[Lesetext]
Die beiden Schwestern Dara und Marie, führen gemeinsam mit Charlie, der sowohl Daras Ehemann ist als auch der frühere Meisterschüler ihrer Mutter war, die Ballettschule, die ihre Mutter gründete. Mögen die Ballettschülerinnen mit straff geknoteten Haaren und rosa Tutu das Ebenbild von Perfektion und Reinheit abgeben, so sieht es hinter den Kulissen ganz anders aus. Neid und Missgunst, Ehrgeiz und kaputte Füße unterlegt mit einem ranzigen Schweißgeruch beherrschen die Ballettsäle der Schule. Dara, Marie und Charlie treiben den Wettbewerb unter ihren Schülern zusätzlich voran, denn nur diese klaustrophobische Atmosphäre bringt wahre Stars der Branche hervor, nur wer diese Qualen durchsteht, erhält die begehrten Studienplätze. Ähnlich eng und intim ist auch die Beziehung dieser drei, die miteinander aufgewachsen sind und Zeit ihres Lebens kaum je getrennt waren. Sie leben in ihrer eigenen kleinen Welt. Als durch einen Brand der Bauunternehmer Derek in ihr Leben tritt, gerät diese “heile” Welt aus den Fugen.
Ohne dass überhaupt dieser Fremdkörper namens Derek, in die Welt der Drei platzt, fand ich die Beschreibung der Atmosphäre – der intimen Beziehung der drei Protagonisten, der beiden Häuser, das alte Wohnhaus und die Schule, beides etwas vergammelt und knarzig, des Ballettunterrichts mit allen seinen Facetten von aufgeregten Schülerinnen sowie wenigen Schülern, die außerhalb viel Häme ertragen müssen, und ehrgeizigen Eltern, und das alles auf die Spitze getrieben durch die jährliche Nussknacker-Aufführung, die aus aufgeregt und ehrgeizig neidisch und bösartig macht – unglaublich intensiv und schaurig. Untermalt wird diese Szenerie durch Rückblicke in Daras und Maries Vergangenheit, welche die Omnipräsenz ihrer Mutter offenbart und die Schwäche und Abwesenheit ihres Vaters.
Dieses fragile, aber in sich gefestigte Konstrukt, immer noch aufrecht gehalten von Daras und Maries verstorbenen Mutter, bekommt Risse als Derek, der Bauunternehmer, in ihr Leben tritt. Einer, der so gar nicht in das zart-harte Ballettmilieu passt. Ein so fürchterlich männlicher Mann, groß und grob, wild und animalisch, einer, der seinen Platz behauptet und sich nimmt was er will. Ein Brocken von einem Kerl, so gegensätzlich zu dem feinen, leidenden und kränkelnden Charlie. Der Bauunternehmer kommt in die Ballettschule um den abgebrannten Saal zu erneuern, hämmert, sägt, zerstört und nimmt sich Marie.
[/Lesetext]
◆ Aufgaben ◆
1. Beantworte diese Fragen zum Text über die Ballettschule:
(a) Wer hat die Ballettschule gegründet?
(b) Welche Aufführung findet jedes Jahr statt?
(c) Wozu kommt Derek in die Ballettschule?
2. Gib den Abschnitt aus dem Text über die Ballettschule von „Dieses fragile, aber“ bis „nimmt sich Marie.“ wortgetreu wieder.
Die Einträge haben mit dem Text über die Ballettschule nichts zu tun.
[Rohdaten]
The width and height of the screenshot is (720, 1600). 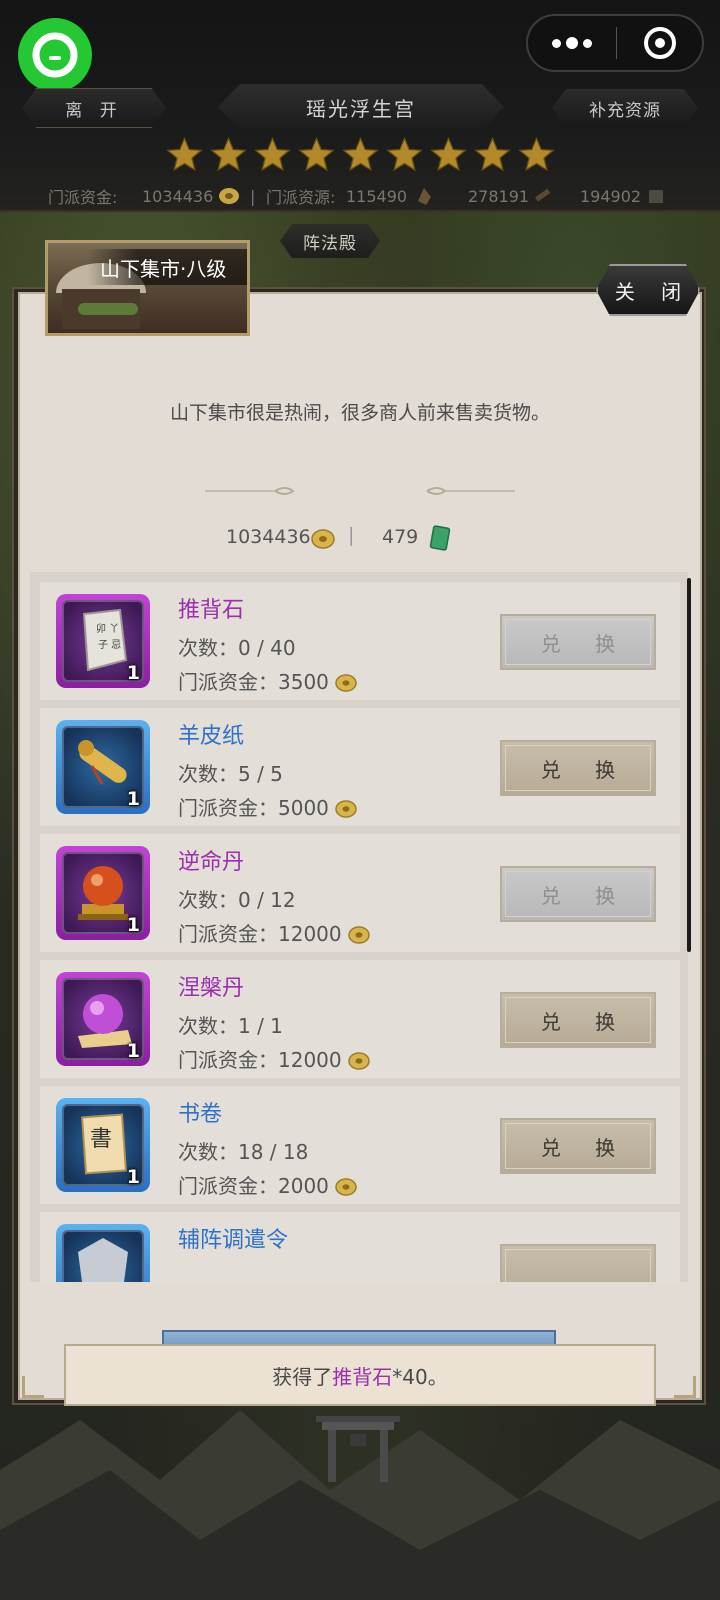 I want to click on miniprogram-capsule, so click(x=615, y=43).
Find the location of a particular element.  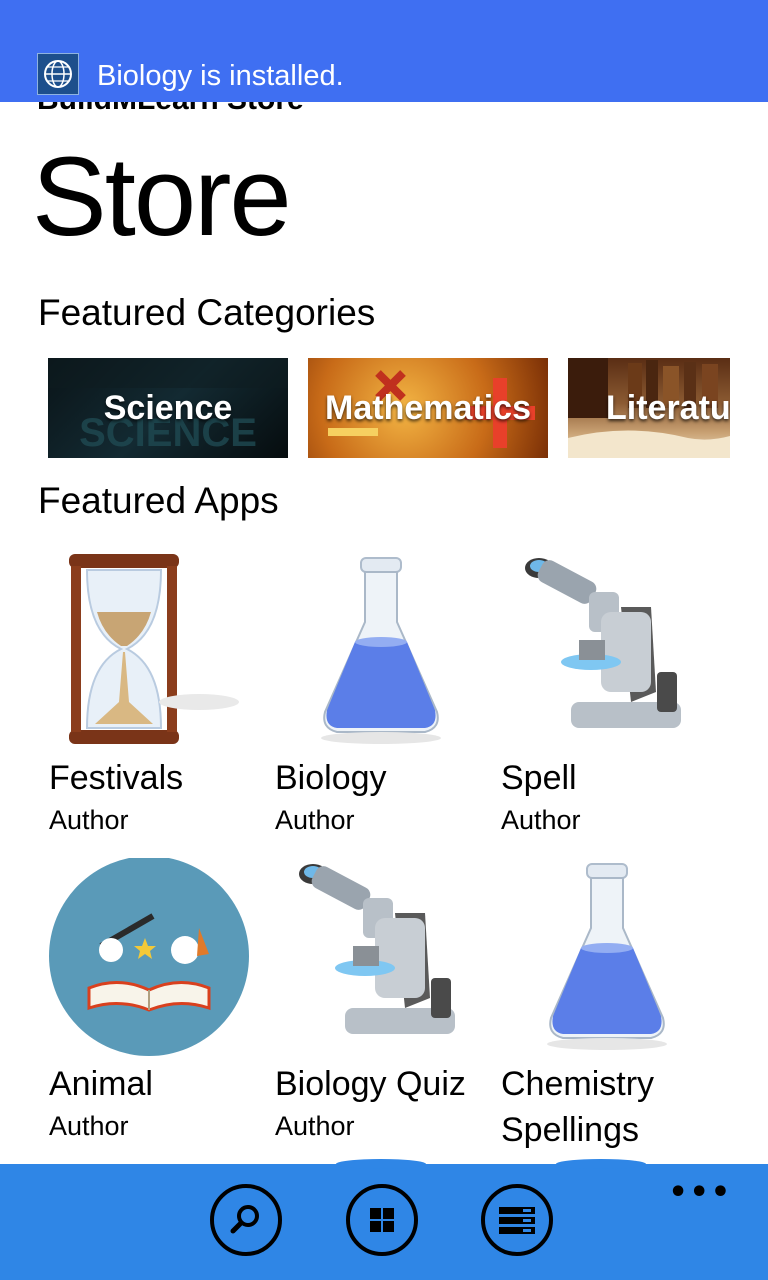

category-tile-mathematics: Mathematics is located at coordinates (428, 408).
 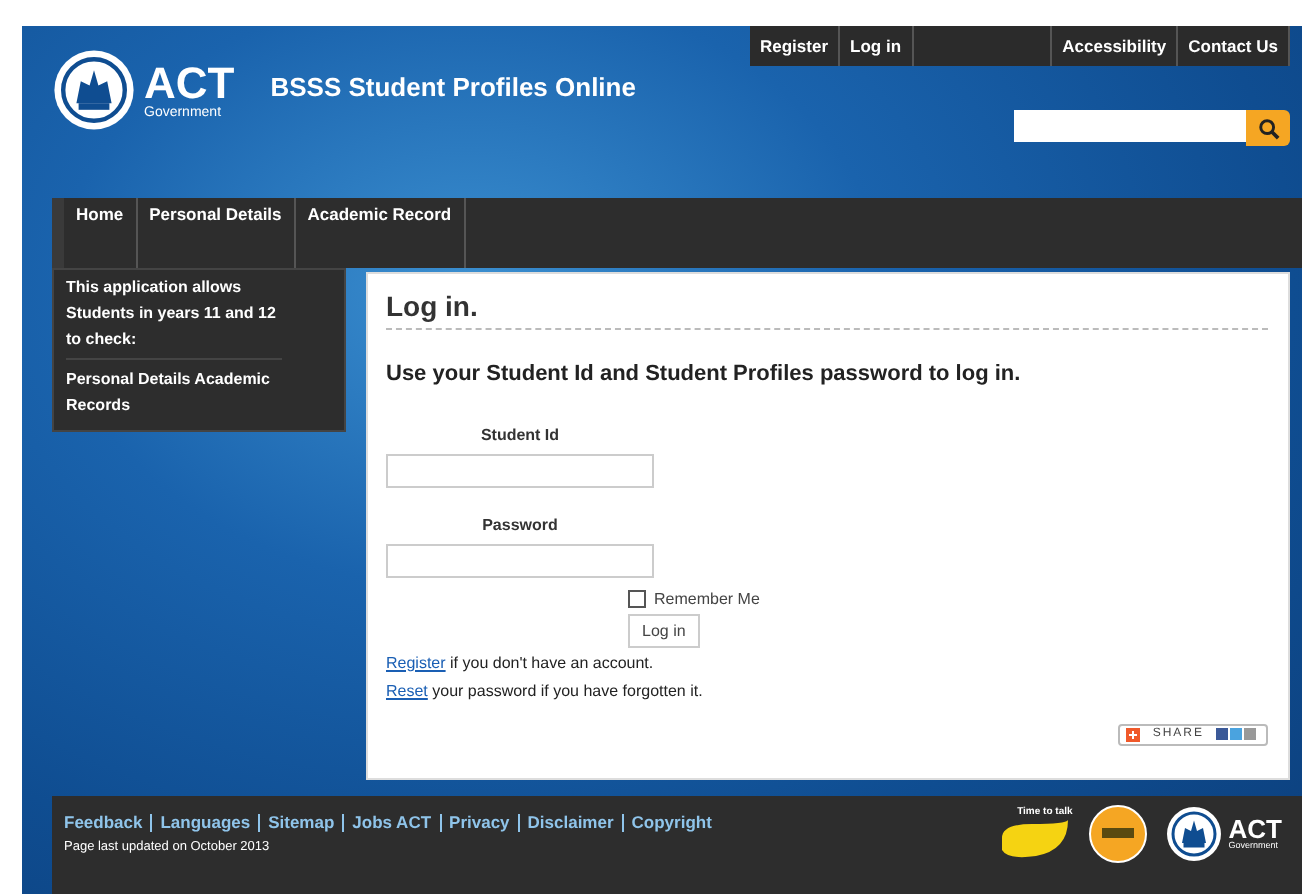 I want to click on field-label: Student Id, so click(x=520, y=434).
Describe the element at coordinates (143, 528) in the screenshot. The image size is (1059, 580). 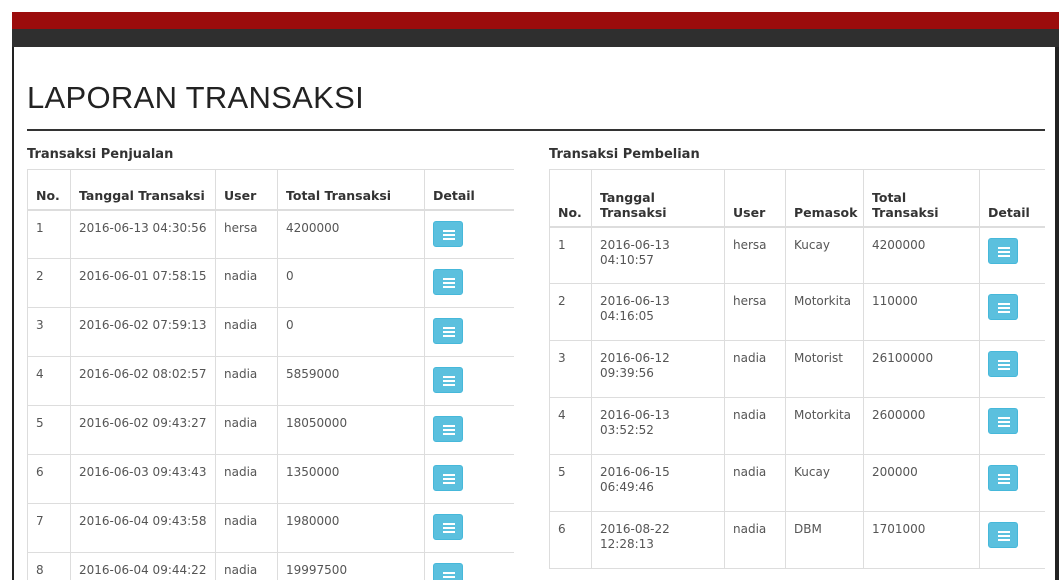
[/Rohdaten]
◆ Lösungen ◆
1.
(a) Die Mutter von Dara und Marie hat die Ballettschule gegründet.
(b) Jedes Jahr findet die Nussknacker-Aufführung statt.
(c) Derek soll den abgebrannten Saal erneuern.

2.
Dieses fragile, aber in sich gefestigte Konstrukt, immer noch aufrecht gehalten von Daras und Maries verstorbenen Mutter, bekommt Risse als Derek, der Bauunternehmer, in ihr Leben tritt. Einer, der so gar nicht in das zart-harte Ballettmilieu passt. Ein so fürchterlich männlicher Mann, groß und grob, wild und animalisch, einer, der seinen Platz behauptet und sich nimmt was er will. Ein Brocken von einem Kerl, so gegensätzlich zu dem feinen, leidenden und kränkelnden Charlie. Der Bauunternehmer kommt in die Ballettschule um den abgebrannten Saal zu erneuern, hämmert, sägt, zerstört und nimmt sich Marie.